:: Aim of the task ::
In the data below, one line contains "The image size is (378, 252)." and a later one contains "Click the plus icon beside FREE OF". Print both, with every line between them, exactly and alone.

[Opening Given entries section]

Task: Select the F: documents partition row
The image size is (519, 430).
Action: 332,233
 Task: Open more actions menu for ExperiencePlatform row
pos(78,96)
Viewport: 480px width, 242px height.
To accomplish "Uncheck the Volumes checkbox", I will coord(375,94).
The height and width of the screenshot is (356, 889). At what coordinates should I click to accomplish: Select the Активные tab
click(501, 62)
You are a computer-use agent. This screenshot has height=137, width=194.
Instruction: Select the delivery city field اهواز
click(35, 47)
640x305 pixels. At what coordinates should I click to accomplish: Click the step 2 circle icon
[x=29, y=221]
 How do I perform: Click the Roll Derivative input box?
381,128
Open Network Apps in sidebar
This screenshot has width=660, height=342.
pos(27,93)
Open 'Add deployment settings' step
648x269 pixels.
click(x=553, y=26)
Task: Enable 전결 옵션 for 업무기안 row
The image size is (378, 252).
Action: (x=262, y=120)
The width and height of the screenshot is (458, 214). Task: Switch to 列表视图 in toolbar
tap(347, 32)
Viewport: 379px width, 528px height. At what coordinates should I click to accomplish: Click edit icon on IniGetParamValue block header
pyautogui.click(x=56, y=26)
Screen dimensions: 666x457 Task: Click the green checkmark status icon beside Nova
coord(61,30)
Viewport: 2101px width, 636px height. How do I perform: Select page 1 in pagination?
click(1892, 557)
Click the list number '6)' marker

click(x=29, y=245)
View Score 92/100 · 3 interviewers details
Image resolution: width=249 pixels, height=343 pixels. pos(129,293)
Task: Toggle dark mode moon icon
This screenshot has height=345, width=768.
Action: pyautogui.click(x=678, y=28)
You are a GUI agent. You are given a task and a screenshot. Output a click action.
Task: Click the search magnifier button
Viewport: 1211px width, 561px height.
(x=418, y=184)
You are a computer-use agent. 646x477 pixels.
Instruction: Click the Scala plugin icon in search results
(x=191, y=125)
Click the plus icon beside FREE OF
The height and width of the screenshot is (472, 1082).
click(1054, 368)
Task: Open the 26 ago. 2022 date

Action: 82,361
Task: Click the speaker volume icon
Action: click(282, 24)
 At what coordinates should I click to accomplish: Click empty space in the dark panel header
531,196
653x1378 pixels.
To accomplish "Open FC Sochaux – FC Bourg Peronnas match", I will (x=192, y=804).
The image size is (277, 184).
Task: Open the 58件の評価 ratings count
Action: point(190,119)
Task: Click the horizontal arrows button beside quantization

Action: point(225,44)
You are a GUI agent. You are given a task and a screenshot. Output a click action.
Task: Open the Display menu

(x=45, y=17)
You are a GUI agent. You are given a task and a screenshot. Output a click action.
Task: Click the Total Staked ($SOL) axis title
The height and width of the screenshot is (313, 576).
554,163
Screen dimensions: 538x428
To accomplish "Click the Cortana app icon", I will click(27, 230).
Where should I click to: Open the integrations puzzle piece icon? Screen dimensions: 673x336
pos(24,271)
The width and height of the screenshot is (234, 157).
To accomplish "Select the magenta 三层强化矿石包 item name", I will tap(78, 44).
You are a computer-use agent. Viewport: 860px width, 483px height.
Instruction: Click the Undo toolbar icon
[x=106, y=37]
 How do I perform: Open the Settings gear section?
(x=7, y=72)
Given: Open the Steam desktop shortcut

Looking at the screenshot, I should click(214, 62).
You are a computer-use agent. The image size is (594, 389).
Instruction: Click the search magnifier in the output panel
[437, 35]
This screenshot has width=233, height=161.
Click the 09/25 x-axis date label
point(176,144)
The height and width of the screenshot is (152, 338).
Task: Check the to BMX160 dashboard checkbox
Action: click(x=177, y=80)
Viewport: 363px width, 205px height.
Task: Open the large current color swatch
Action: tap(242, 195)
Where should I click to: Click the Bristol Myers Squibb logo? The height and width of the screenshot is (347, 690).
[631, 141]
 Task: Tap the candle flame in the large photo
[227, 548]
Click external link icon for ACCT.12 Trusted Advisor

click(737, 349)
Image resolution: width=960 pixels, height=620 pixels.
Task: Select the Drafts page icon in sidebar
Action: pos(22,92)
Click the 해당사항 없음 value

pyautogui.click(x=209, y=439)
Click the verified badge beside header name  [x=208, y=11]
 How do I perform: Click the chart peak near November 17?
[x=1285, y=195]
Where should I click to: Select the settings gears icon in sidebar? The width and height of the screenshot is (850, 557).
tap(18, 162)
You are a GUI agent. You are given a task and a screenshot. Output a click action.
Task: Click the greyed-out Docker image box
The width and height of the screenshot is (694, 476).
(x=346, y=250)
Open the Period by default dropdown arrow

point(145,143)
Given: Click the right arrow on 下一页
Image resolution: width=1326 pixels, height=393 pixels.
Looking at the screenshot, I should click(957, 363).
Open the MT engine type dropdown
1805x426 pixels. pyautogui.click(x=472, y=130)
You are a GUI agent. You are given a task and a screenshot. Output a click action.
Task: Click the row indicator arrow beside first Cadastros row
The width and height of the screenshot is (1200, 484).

[Closing Given entries section]

:: Task output ::
The image size is (378, 252).
Action: (x=262, y=120)
The width and height of the screenshot is (458, 214). Task: Switch to 列表视图 in toolbar
tap(347, 32)
Viewport: 379px width, 528px height. At what coordinates should I click to accomplish: Click edit icon on IniGetParamValue block header
pyautogui.click(x=56, y=26)
Screen dimensions: 666x457 Task: Click the green checkmark status icon beside Nova
coord(61,30)
Viewport: 2101px width, 636px height. How do I perform: Select page 1 in pagination?
click(1892, 557)
Click the list number '6)' marker

click(x=29, y=245)
View Score 92/100 · 3 interviewers details
Image resolution: width=249 pixels, height=343 pixels. pos(129,293)
Task: Toggle dark mode moon icon
This screenshot has height=345, width=768.
Action: pyautogui.click(x=678, y=28)
You are a GUI agent. You are given a task and a screenshot. Output a click action.
Task: Click the search magnifier button
Viewport: 1211px width, 561px height.
(x=418, y=184)
You are a computer-use agent. 646x477 pixels.
Instruction: Click the Scala plugin icon in search results
(x=191, y=125)
Click the plus icon beside FREE OF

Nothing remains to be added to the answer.